[GIVEN DATA]:
*** Begin section ***

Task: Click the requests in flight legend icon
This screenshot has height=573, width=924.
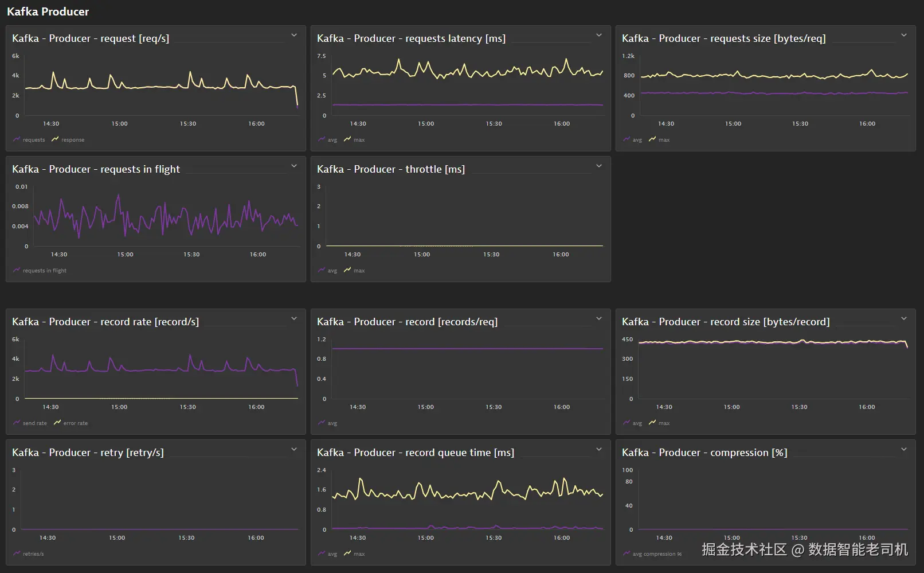Action: point(17,270)
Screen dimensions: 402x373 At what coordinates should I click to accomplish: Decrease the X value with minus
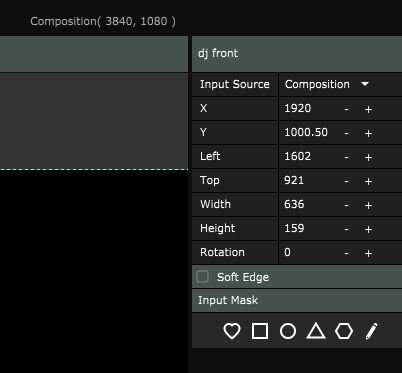pos(346,109)
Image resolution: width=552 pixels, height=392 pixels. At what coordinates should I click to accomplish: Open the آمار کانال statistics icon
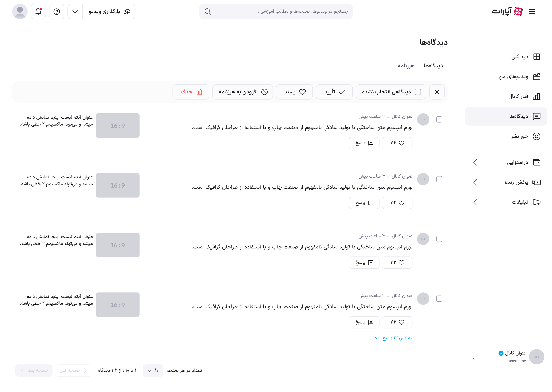[x=537, y=96]
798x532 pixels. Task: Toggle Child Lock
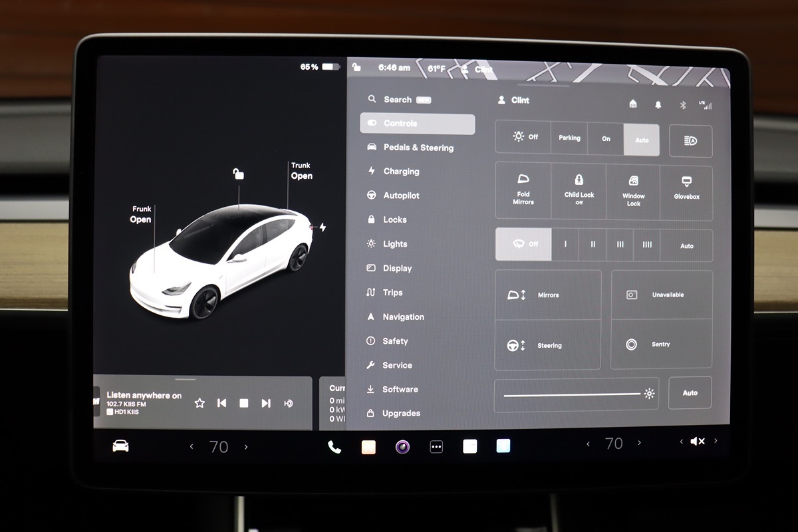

*** End section ***

[TASK DIRECTIONS]: Repeat the entries word for word and skip the pictures.

[OUTPUT FOR THIS TASK]:
Task: Click the requests in flight legend icon
This screenshot has height=573, width=924.
Action: point(17,270)
Screen dimensions: 402x373 At what coordinates should I click to accomplish: Decrease the X value with minus
pos(346,109)
Image resolution: width=552 pixels, height=392 pixels. At what coordinates should I click to accomplish: Open the آمار کانال statistics icon
[x=537, y=96]
798x532 pixels. Task: Toggle Child Lock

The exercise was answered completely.